"Don't Call Me Baby" is a song by Australian house music duo Madison Avenue, taken as the first single from their only studio album, The Polyester Embassy (2000). Written by Cheyne Coates, Andy Van Dorsselaer, Duane Morrison, and Giuseppe Chierchia, the song includes a bassline sample from "Ma Quale Idea" by Italo disco artist Pino D'Angiò, which in turn is based on "Ain't No Stoppin' Us Now" by McFadden & Whitehead.

"Don't Call Me Baby" was released in Australia on 18 October 1999 and spent six non-consecutive weeks at number two on the ARIA Singles Chart, achieving triple-platinum status.

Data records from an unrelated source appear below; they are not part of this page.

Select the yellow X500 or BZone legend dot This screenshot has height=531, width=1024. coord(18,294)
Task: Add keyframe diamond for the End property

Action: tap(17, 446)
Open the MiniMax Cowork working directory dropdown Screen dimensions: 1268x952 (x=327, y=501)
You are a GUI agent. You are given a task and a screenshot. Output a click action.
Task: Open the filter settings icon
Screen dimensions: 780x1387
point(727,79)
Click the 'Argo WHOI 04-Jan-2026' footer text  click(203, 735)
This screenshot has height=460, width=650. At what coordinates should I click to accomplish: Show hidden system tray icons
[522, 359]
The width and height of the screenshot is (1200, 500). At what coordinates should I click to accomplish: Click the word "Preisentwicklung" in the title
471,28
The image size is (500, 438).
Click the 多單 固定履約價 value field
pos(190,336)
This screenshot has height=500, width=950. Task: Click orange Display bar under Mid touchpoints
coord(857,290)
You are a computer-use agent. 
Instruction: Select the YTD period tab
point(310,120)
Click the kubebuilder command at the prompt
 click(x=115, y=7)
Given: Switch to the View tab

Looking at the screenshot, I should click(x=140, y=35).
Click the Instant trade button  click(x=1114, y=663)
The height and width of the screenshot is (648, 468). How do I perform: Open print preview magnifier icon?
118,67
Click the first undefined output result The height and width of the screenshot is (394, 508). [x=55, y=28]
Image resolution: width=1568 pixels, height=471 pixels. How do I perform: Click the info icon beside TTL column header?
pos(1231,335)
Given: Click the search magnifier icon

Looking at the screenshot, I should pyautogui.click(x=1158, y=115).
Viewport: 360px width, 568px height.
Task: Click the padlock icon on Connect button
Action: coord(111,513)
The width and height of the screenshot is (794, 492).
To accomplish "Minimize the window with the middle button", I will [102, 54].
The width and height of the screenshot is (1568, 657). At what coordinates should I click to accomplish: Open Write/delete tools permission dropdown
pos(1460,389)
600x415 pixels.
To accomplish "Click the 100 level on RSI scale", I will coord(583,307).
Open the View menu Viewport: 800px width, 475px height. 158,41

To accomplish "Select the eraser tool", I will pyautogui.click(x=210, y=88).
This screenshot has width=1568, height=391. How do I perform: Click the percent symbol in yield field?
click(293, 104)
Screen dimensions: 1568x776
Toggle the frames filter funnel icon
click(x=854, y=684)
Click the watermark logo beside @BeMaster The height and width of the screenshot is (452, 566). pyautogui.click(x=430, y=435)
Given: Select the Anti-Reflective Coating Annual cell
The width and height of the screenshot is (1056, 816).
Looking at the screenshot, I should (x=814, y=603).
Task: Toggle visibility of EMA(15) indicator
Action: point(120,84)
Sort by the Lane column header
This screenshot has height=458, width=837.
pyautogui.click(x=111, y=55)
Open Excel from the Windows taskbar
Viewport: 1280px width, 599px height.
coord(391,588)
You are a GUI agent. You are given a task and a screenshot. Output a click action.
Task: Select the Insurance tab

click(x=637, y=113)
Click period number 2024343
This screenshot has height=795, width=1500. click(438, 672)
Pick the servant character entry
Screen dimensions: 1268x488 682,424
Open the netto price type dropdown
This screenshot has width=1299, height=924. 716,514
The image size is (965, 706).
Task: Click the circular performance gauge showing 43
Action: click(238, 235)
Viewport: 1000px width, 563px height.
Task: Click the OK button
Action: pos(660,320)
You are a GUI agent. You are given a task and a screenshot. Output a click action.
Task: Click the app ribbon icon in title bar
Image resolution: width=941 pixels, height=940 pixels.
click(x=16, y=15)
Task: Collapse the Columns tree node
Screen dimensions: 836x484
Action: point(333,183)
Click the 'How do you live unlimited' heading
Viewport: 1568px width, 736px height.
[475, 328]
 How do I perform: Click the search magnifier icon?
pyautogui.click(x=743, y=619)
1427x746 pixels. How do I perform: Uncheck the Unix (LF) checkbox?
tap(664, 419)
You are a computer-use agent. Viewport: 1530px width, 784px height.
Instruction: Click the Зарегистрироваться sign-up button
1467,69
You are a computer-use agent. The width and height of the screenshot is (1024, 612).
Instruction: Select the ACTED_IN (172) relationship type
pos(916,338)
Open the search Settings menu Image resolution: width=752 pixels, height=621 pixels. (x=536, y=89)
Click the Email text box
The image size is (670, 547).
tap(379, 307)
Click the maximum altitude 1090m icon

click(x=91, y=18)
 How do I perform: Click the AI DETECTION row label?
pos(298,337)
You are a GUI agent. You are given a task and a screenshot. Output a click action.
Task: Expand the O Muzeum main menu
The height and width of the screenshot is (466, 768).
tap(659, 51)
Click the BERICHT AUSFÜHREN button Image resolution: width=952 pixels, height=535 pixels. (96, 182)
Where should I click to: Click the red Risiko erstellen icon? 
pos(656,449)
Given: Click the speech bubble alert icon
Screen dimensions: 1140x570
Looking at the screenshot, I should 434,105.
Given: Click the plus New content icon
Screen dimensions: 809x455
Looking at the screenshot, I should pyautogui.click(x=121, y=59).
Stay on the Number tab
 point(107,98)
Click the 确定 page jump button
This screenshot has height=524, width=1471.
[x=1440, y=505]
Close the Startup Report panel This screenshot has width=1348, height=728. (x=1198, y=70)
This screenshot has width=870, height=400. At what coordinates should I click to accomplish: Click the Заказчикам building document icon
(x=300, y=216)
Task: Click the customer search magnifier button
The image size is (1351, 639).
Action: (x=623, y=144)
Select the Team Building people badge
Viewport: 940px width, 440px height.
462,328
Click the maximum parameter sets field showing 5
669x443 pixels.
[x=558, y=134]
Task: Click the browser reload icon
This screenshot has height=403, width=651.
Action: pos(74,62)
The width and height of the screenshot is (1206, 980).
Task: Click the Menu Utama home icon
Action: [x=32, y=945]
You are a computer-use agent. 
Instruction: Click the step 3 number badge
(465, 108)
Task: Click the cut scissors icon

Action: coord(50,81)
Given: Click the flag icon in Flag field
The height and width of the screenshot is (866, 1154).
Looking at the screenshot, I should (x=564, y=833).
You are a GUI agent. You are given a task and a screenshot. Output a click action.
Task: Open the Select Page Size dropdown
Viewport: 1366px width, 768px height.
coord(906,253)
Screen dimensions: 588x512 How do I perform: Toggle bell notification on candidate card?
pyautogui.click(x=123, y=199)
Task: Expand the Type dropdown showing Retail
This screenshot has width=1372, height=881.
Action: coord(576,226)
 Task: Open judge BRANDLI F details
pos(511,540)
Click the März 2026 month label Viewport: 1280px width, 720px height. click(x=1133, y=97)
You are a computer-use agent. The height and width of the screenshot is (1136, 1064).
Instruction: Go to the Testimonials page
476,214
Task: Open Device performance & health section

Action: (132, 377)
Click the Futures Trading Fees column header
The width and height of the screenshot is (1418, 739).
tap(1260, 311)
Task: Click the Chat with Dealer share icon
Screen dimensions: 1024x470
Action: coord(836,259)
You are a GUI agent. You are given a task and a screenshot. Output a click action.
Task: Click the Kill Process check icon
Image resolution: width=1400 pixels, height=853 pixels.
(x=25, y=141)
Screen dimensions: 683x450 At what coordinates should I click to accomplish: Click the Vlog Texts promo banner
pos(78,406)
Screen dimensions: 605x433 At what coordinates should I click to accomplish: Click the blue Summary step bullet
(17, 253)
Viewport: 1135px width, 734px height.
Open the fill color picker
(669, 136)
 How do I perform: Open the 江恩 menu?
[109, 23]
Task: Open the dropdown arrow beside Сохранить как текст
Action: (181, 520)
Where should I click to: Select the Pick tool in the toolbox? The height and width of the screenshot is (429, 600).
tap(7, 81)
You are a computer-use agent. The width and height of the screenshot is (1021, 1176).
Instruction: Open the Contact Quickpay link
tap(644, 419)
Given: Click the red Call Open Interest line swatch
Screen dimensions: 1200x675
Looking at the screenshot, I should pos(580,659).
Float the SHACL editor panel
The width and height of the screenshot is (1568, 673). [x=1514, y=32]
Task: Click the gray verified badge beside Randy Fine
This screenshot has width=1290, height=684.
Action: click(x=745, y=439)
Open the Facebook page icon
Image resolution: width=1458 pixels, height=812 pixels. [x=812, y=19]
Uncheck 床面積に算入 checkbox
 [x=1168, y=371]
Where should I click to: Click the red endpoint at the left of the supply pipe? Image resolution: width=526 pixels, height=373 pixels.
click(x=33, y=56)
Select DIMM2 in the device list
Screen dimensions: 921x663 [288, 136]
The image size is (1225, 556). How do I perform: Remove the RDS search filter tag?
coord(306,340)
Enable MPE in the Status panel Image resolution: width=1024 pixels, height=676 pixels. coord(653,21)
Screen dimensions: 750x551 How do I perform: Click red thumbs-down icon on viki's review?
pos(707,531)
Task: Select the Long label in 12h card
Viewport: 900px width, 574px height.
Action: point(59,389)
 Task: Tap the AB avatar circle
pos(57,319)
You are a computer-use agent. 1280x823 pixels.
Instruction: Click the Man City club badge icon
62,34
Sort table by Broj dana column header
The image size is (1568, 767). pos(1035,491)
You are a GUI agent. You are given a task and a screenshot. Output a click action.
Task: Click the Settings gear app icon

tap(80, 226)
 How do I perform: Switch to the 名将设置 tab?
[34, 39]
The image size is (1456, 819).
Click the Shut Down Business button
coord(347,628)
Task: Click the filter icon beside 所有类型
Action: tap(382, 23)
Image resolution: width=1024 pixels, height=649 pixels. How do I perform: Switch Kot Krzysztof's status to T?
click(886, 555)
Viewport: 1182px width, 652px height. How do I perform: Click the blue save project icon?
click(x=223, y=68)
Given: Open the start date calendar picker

It was also successful internationally, reaching number one in New Zealand and the United Kingdom in 2000. The song has been remixed both in 2014 and 2019 for its 15th and 20th anniversaries, respectively, including remixes by Tommie Sunshine, Mousse T., and Madison Avenue's writer-producer, Andy Van Dorsselaer.

Commercial performance
"Don't Call Me Baby" debuted at number three on the Australian ARIA Singles Chart on 31 October 1999. Three weeks later, the track reached its peak at number two, where it stayed for six non-consecutive weeks. The recording was certified triple platinum by the Australian Recording Industry Association (ARIA), denoting 210,000 shipments of the single. In New Zealand, the song entered the RIANZ Singles Chart at number 39. Two weeks later, the single jumped from number 34 to number two. On its seventh week, "Don't Call Me Baby" peaked at number one on 2 April 2000, where it stayed for one week. The song was awarded a gold certification by the Recording Industry Association of New Zealand (RIANZ) for shipments of 7,500 copies.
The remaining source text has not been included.